INSTRUCTIONS:
1. Answer these questions from the passage on distributed automation processing.
(a) Which role does each distributed worker appliance run, and what does it poll for work?
(b) Where must an instance or method run when the automation operation interacts with a user through the WebUI?
(c) Which control policy synchronous action type is given as an example of an operation run on a single appliance?
2. Extend the passage on distributed automation processing, continuing from its final sentence.

[Begin SOURCE PASSAGE]

Distributed Automation Processing

As we start using Automate to expand our workflows into the wider Enterprise, we may find that we need to add further CloudForms or ManageIQ appliances to spread the workload in our Region.

Automate has been designed to be scalable by supporting distributed worker appliances, each running the Automation Engine role and polling the VMDB database appliance for work. In this chapter we’ll take an in-depth look at how the automation operations are distributed between appliances via a central queue. This is another background information chapter, so feel free to skip on first read or bookmark for later reference.

Nondistributed Automation Operations

Not all automation operations need to have a distributed capability. Some automation operations interact with a user through the WebUI, and these require an instance/method to be run directly on the WebUI node to which the user is logged-in. Such operations include:

  • Running an Automate instance from simulation

  • Automate instances that are run to populate dynamic dialog elements

Some other automation operations need to be executed synchronously and in a specific order, and these are also run on a single appliance to guarantee execution order. An example of this is running a control policy synchronous action type of Invoke a Custom Automation.

[End SOURCE PASSAGE]
[Begin LISTED ENTRIES]

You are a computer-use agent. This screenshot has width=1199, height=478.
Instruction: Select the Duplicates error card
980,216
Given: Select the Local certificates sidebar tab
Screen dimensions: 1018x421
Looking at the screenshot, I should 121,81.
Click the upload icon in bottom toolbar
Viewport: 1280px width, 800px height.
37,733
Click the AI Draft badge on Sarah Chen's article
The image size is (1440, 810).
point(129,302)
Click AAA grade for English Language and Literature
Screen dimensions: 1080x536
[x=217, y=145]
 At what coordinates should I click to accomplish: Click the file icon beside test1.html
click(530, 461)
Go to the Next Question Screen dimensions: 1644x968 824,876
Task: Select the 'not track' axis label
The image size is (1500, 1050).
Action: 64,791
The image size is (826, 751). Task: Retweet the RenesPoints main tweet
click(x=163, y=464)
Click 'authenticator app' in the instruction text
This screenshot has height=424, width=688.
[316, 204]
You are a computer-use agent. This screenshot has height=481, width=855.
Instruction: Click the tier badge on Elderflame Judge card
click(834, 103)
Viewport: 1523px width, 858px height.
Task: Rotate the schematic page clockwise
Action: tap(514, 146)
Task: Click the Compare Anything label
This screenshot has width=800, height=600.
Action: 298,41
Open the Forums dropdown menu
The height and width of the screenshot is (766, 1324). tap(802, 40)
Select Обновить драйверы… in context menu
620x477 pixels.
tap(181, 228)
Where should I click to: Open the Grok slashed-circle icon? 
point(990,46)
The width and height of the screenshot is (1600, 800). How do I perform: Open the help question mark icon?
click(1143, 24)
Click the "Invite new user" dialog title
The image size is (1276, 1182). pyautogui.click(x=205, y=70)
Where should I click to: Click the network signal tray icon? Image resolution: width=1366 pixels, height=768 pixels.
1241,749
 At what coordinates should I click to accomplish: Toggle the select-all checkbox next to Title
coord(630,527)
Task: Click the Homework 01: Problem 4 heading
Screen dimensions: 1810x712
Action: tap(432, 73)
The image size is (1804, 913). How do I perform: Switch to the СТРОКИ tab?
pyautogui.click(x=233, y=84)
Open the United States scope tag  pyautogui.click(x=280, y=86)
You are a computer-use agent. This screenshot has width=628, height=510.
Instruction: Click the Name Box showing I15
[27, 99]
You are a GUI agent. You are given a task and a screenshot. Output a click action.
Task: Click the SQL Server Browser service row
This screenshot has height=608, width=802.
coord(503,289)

[End LISTED ENTRIES]

TASK RESULTS:
1.
(a) Each worker appliance runs the Automation Engine role and polls the VMDB database appliance for work.
(b) It must run directly on the WebUI node that the user is logged in to.
(c) The example is Invoke a Custom Automation.

2.
The Automation Engine role does not need to be enabled for these nondistributed automation operations to run.

Distributed Automation Operations

Most automation operations benefit from being scalable and distributed, and capable of running on any appliance in our zone with the Automation Engine role set. These include:

  • Running an Automate instance from a custom button

  • A control policy asynchronous action type of Invoke a Custom Automation

  • Any automation operations that involve separated requests and tasks

Distributed automation tasks are passed to the Automation Engine using the standard message passing mechanism by which all workers communicate. This is via a queue, modelled in the database as the miq_queue table. Generic workers running on appliances with the Automation Engine role set, monitor this queue for messages with a queue_name field of generic and a role field of automate. If such a message is found, it is dequeued and processed.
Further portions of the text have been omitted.